Listening to cannabis
Throughout the project, the on-site project management team worked closely with Westland Greenhouse Solutions, BOM, PB Tech, and numerous local contractors who were instrumental in meeting the grower completion dates. "We had very constructive partnerships with our team of owners, installers, and designers. We were fortunate that we started the project just before supply issues started throughout the industry."
Variations in outside conditions when operating a greenhouse for medical cannabis cultivation can be more complicated than growing indoors. Outside climates can increase pests and pathogens in a greenhouse equipped with open-air vents. "Following the principles of Plant Empowerment has aided our operations a great deal," said Terry. "We have a cultivation plan from beginning to end which mediates issues and increases quality yields. Cannabis is a very quick crop, and that is an advantage for insect and pest control."
Pioneers in water-cooled LEDs use
While many companies were going for indoor farms, Organic Remedies decided on greenhouse production, and while many were opting for HPS lights, Organic Remedies looked to Westland Greenhouse Solutions for Oreon's water-cooled LEDs. "We decided to go for LEDs because of the savings in capex and opex. We are using water-cooled 1000w LED fixtures – there are 5 lights per truss on an 8m bay times 4.5m post spacing. This configuration results in 450 umol." Terry pointed out. Installation costs are reduced as there are no C-profiles needed and, in truss mounting, with the small size of the fixtures, there is up to 5 times less shading than air-cooled LED or HPS fixtures. But, from an ROI perspective, the true selling point for Oreon LEDs is the water-cooling feature. "The efficiency and lifespan were most convincing. These water-cooled LEDs at 3.5 umol/J are 2 times as efficient as HPS, which results in 50% lower operational costs."
"As a grower, the biggest selling point is that Oreon's water-cooled LEDs provide better control of the temperature inside the greenhouse. The heat from the lights is removed from the greenhouse. This allows growers to keep windows closed for a longer time, resulting in higher C02 levels. "This is one of the unique things about water-cooled LEDs. Removing heat from the greenhouse is important several times in the year when blackout screens are used to prevent light pollution during the winter. We strive to be responsible neighbors in terms of light emissions."
Cooling LEDs with water coming straight from aquifer
A unique piece of this project is the method we use to cool the lights. "We are sitting on a huge aquifer here, and we use that to cool the lights." The company drilled a 600ft, 900 gpm well to get water from the aquifer to a heat exchanger. It is a limestone aquifer, the same rock formation that meets the Niagara River to create Niagara Falls. The water comes out at 12 degrees and returns to the aquifer via sediment ponds at 20 degrees. The well and heat exchanger were a much cheaper option than water chillers in both operational and installation costs.

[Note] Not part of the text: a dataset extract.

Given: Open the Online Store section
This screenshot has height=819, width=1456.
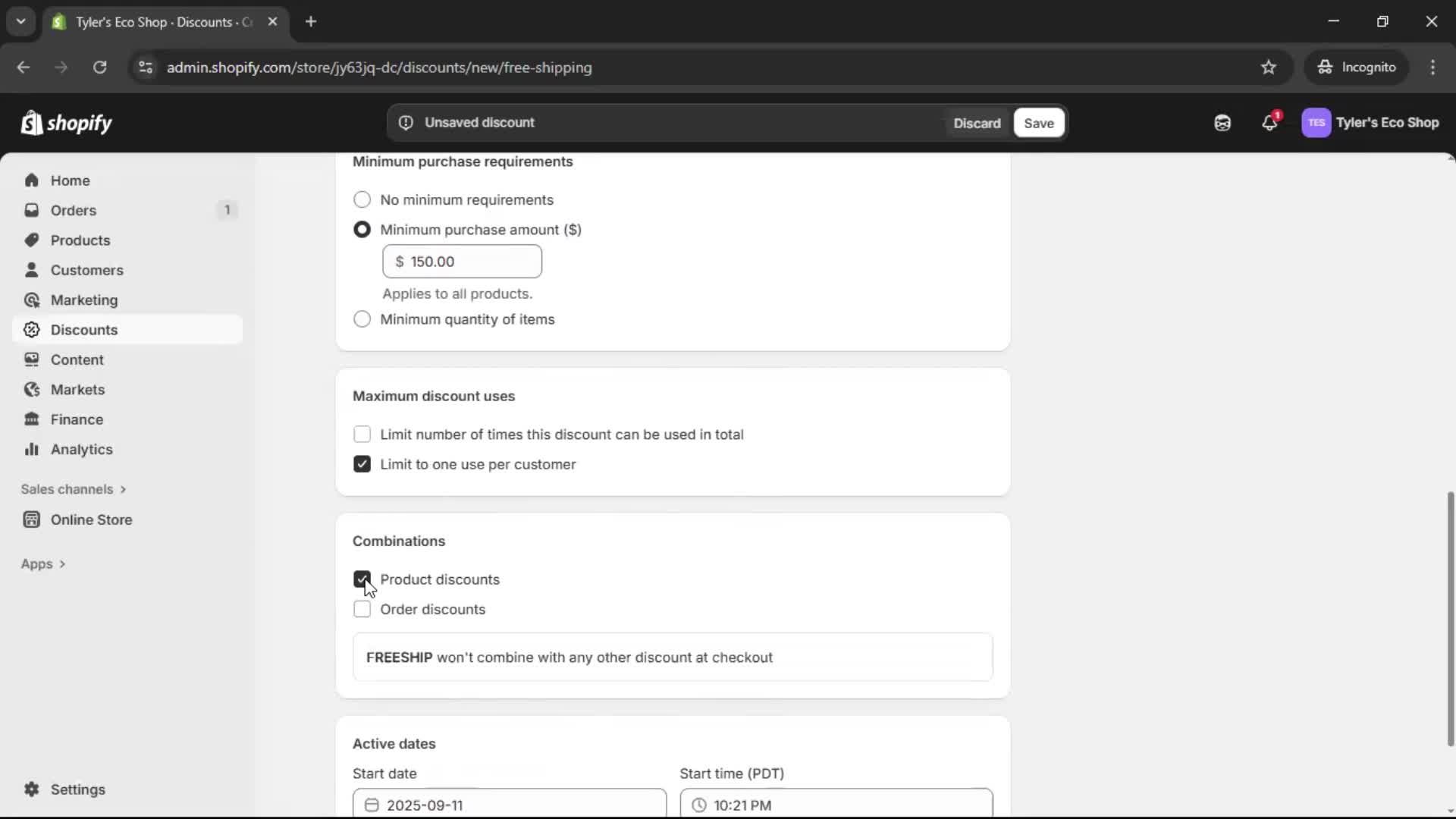Looking at the screenshot, I should tap(89, 519).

Another key design in our greenhouse conversion was the installation of Van Dijk units to dehumidify, especially when blackout screens are used in the summer months. Nivolators also provide additional air circulation across the crop canopy. "In the future, we are looking at water cooling in the Van Dijk's, from the same aquifer source. Van Dijk can operate on heating, cooling, or on dehumidification, depending on your set points." Terry concluded.
In conclusion, the Organic Remedies team is leveraging a number of tried and true horticultural paradigms to grow cannabis by leveraging their past experiences. With the competitive nature of today's markets, under the leadership of experienced horticultural industry experts, Organic Remedies is driving down the cost of production, which it ultimately passes along to patients in Pennsylvania.